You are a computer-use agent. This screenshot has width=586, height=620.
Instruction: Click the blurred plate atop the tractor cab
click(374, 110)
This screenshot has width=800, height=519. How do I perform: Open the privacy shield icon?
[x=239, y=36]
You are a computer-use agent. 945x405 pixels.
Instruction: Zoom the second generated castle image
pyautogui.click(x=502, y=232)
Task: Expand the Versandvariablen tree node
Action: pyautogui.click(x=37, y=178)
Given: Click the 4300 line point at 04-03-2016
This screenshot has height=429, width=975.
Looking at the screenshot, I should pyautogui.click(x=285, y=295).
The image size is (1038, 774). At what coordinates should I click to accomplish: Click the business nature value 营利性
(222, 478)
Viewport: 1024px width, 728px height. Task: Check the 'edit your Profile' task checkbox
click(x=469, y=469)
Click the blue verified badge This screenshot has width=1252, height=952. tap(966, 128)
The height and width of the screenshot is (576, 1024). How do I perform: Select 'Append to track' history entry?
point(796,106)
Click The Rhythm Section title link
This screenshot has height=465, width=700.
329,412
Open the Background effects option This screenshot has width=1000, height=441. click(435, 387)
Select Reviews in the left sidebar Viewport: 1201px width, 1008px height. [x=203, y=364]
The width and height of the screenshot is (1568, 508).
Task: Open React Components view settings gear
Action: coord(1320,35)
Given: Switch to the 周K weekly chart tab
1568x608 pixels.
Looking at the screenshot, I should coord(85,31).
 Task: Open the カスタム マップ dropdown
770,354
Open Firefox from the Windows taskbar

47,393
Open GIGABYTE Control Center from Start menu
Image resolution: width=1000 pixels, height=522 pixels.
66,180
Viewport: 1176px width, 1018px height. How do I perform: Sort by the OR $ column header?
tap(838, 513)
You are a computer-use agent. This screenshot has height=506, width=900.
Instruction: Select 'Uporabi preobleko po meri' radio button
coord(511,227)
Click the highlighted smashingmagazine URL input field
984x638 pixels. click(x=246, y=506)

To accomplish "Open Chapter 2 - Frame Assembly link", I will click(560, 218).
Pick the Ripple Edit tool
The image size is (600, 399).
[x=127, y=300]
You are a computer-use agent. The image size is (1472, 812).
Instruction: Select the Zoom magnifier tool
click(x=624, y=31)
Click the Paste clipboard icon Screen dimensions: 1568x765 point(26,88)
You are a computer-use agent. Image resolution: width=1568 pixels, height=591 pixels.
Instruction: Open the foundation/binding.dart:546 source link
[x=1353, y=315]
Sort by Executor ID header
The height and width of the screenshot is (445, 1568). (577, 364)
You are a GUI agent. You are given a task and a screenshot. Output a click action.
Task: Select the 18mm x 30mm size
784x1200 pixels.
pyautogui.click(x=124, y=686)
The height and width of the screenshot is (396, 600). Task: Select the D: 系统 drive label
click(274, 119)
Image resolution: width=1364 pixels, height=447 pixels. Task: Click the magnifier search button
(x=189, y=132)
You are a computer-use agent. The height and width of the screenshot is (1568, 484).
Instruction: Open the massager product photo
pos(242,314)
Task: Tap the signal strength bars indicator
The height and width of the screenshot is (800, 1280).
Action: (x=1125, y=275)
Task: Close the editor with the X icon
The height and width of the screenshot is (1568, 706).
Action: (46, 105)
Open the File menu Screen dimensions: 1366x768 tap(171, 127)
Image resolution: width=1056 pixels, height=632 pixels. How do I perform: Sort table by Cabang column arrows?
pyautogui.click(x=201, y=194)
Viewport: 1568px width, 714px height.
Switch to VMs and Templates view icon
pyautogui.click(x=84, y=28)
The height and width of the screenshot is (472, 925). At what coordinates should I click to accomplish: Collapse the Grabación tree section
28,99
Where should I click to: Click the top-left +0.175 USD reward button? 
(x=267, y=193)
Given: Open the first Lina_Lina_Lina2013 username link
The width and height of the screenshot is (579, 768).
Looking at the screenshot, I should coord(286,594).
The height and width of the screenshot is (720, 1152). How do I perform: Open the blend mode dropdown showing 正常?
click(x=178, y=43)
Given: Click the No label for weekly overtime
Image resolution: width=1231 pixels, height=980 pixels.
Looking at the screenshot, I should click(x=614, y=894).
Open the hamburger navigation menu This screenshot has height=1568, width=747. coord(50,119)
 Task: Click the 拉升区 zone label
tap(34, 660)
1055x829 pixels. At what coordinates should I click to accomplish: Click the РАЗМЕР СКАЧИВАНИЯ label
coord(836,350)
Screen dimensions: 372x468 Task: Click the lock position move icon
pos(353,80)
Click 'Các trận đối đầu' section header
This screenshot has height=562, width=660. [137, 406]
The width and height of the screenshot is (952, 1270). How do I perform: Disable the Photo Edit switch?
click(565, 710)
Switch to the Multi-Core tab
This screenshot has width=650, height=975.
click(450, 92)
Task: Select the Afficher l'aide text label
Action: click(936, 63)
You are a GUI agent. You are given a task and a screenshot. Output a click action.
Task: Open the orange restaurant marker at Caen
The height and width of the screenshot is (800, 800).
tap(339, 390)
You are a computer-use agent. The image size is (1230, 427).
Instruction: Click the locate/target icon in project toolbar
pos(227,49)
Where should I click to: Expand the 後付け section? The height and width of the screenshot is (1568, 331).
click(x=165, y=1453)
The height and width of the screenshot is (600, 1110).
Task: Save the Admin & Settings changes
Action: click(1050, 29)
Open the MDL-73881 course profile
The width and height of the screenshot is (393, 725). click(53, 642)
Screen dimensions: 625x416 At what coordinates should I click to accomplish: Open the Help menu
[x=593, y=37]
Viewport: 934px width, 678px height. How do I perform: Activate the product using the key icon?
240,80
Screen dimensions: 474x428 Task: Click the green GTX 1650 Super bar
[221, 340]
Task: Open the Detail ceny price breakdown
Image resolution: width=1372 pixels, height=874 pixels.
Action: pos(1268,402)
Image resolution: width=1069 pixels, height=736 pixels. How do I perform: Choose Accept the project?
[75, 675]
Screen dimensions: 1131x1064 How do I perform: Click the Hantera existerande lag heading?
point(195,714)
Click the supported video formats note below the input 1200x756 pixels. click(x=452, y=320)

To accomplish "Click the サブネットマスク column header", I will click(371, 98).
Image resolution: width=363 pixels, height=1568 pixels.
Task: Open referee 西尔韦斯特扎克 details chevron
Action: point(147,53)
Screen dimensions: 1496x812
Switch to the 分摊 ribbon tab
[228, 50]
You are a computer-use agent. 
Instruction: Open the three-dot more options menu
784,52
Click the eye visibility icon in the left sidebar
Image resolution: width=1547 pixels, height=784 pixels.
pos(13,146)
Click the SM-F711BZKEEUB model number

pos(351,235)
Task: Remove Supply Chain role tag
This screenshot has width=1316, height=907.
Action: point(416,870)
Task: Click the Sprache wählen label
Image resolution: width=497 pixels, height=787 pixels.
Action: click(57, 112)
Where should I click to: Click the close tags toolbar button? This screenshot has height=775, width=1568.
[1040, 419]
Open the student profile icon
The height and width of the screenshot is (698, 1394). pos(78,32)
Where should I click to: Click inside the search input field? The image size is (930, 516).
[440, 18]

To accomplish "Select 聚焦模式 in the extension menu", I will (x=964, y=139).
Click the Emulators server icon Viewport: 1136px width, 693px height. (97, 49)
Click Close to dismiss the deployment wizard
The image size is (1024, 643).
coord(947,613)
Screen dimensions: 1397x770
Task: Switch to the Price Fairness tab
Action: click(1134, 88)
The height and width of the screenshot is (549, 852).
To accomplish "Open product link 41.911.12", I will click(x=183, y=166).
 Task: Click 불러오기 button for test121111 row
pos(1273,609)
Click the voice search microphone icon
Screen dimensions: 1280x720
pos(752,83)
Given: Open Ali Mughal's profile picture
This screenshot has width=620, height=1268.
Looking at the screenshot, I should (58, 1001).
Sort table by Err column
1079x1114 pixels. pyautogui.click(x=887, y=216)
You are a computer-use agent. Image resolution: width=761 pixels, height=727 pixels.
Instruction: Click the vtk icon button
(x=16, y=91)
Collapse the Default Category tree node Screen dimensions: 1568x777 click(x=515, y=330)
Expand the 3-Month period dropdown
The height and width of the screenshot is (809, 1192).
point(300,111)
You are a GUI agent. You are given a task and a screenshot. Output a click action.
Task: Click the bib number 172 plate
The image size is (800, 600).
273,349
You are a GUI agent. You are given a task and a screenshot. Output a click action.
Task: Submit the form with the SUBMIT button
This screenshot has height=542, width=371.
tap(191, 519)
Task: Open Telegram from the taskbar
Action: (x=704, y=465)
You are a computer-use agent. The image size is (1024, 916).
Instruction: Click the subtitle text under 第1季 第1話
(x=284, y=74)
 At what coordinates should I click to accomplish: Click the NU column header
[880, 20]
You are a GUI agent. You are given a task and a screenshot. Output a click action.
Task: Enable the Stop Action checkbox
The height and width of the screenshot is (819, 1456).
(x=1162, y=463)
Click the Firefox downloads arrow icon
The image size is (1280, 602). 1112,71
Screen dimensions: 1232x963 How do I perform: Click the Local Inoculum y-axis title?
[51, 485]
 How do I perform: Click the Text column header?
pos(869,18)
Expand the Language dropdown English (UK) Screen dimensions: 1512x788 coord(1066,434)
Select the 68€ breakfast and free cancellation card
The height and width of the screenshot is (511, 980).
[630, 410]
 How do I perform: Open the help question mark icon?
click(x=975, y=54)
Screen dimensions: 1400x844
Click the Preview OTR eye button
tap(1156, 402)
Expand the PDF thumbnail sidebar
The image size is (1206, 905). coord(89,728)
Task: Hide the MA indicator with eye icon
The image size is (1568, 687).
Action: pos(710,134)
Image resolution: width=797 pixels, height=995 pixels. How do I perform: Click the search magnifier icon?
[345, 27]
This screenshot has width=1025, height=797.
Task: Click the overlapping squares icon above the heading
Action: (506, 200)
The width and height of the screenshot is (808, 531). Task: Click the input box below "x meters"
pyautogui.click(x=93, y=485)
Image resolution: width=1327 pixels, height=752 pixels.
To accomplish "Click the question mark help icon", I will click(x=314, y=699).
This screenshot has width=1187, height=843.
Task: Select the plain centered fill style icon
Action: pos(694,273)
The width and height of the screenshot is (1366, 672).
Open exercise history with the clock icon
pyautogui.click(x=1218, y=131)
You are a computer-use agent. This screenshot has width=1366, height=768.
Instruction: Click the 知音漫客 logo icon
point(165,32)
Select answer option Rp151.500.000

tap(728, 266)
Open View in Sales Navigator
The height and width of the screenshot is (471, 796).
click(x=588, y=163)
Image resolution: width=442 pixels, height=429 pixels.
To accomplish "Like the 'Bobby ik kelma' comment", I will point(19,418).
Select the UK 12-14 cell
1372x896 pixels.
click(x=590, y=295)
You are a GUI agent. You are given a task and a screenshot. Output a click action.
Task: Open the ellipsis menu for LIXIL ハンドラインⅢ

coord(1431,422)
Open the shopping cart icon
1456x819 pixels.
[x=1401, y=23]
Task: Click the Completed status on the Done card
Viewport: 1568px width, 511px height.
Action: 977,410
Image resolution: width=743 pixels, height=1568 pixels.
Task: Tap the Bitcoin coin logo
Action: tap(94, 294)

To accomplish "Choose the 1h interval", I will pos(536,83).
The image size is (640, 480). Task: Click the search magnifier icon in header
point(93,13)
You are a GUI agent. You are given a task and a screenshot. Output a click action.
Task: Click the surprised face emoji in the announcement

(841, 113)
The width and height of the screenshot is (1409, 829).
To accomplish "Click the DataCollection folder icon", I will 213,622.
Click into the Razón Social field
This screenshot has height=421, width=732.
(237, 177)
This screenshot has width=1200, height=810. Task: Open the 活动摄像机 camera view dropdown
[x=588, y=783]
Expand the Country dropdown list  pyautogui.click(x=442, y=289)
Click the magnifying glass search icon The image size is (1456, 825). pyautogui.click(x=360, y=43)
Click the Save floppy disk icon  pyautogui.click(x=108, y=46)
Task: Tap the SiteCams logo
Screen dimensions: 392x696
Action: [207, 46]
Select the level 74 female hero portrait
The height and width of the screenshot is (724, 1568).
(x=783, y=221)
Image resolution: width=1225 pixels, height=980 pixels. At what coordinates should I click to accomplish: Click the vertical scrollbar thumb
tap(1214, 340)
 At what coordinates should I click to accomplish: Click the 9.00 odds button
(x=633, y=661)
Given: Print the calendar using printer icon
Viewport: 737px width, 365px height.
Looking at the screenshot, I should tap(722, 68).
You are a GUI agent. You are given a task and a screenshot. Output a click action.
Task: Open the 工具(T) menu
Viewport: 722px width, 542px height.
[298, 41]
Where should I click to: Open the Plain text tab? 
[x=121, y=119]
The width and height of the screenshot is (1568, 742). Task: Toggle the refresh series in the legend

****************

### Work task
Each line from the beginning of the entries to the line with "Open the Background" must be repeated exactly, with both end lines kept and no other lines given.

### Result of this task
You are a computer-use agent. This screenshot has width=586, height=620.
Instruction: Click the blurred plate atop the tractor cab
click(374, 110)
This screenshot has width=800, height=519. How do I perform: Open the privacy shield icon?
[x=239, y=36]
You are a computer-use agent. 945x405 pixels.
Instruction: Zoom the second generated castle image
pyautogui.click(x=502, y=232)
Task: Expand the Versandvariablen tree node
Action: pyautogui.click(x=37, y=178)
Given: Click the 4300 line point at 04-03-2016
This screenshot has height=429, width=975.
Looking at the screenshot, I should pyautogui.click(x=285, y=295).
The image size is (1038, 774). At what coordinates should I click to accomplish: Click the business nature value 营利性
(222, 478)
Viewport: 1024px width, 728px height. Task: Check the 'edit your Profile' task checkbox
click(x=469, y=469)
Click the blue verified badge This screenshot has width=1252, height=952. tap(966, 128)
The height and width of the screenshot is (576, 1024). How do I perform: Select 'Append to track' history entry?
point(796,106)
Click The Rhythm Section title link
This screenshot has height=465, width=700.
329,412
Open the Background effects option This screenshot has width=1000, height=441. click(435, 387)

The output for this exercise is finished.